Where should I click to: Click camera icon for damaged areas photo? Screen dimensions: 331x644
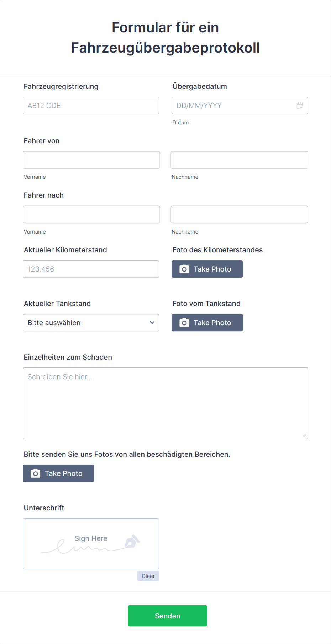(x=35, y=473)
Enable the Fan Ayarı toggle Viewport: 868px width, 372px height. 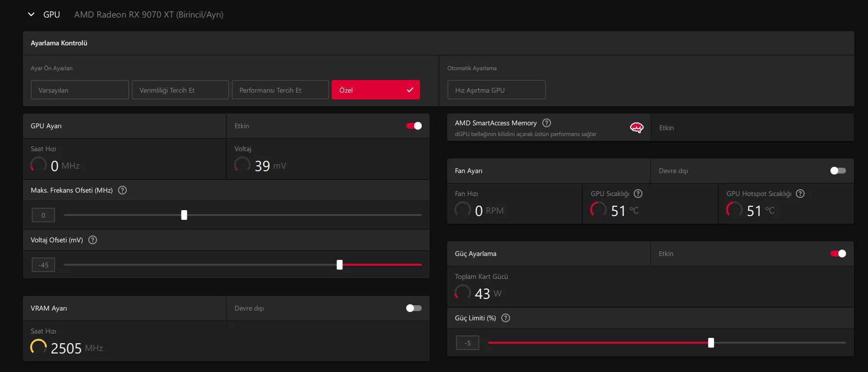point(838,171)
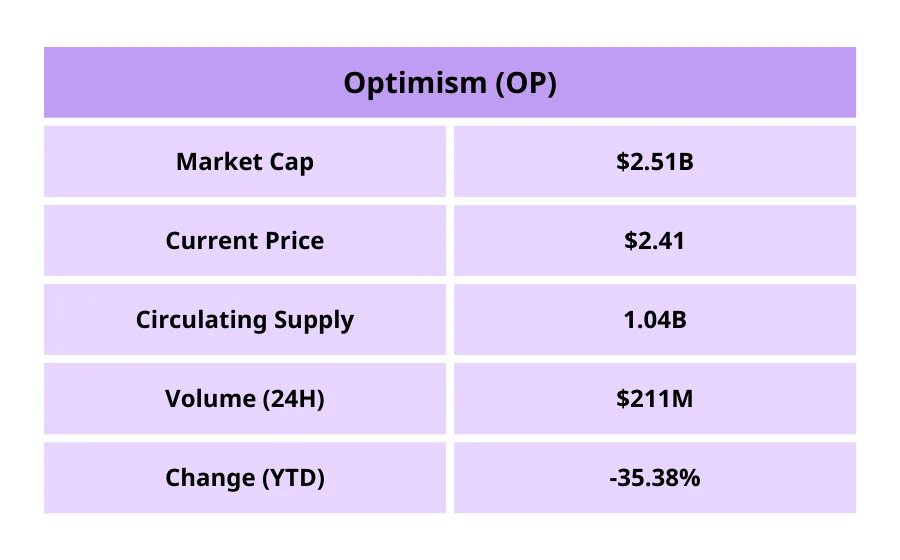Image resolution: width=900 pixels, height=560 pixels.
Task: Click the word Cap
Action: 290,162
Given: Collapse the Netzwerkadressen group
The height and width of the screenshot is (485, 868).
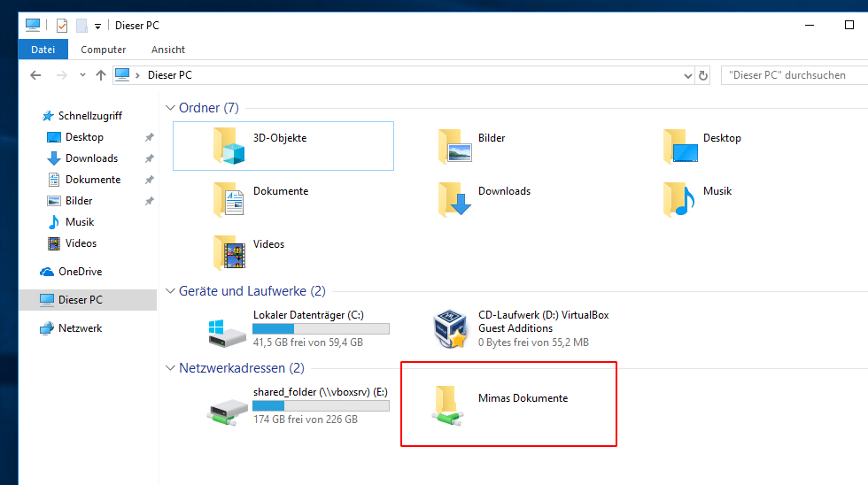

==

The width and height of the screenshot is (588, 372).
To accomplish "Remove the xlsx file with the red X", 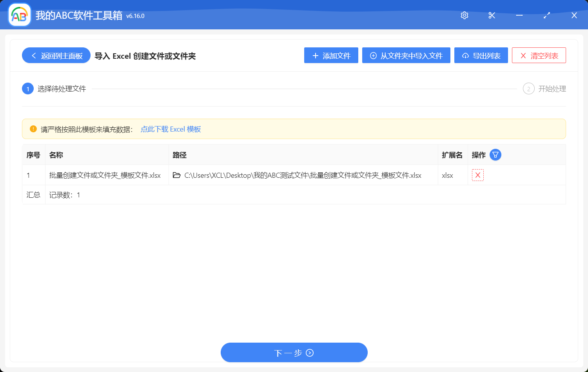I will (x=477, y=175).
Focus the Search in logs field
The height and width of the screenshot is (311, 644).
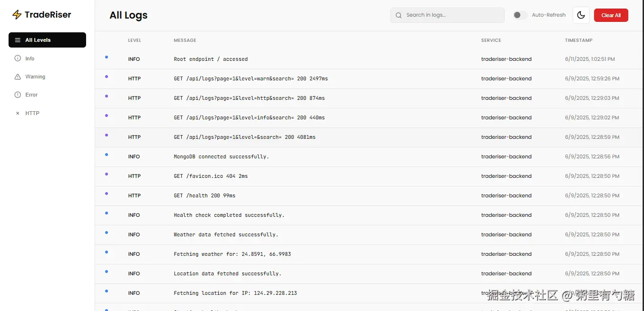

**TASK STATEMENT**
When a line holds the string "screenshot", pull it out of the listing.

**SOLUTION**
The height and width of the screenshot is (485, 868).
The width and height of the screenshot is (588, 372).
The height and width of the screenshot is (311, 644).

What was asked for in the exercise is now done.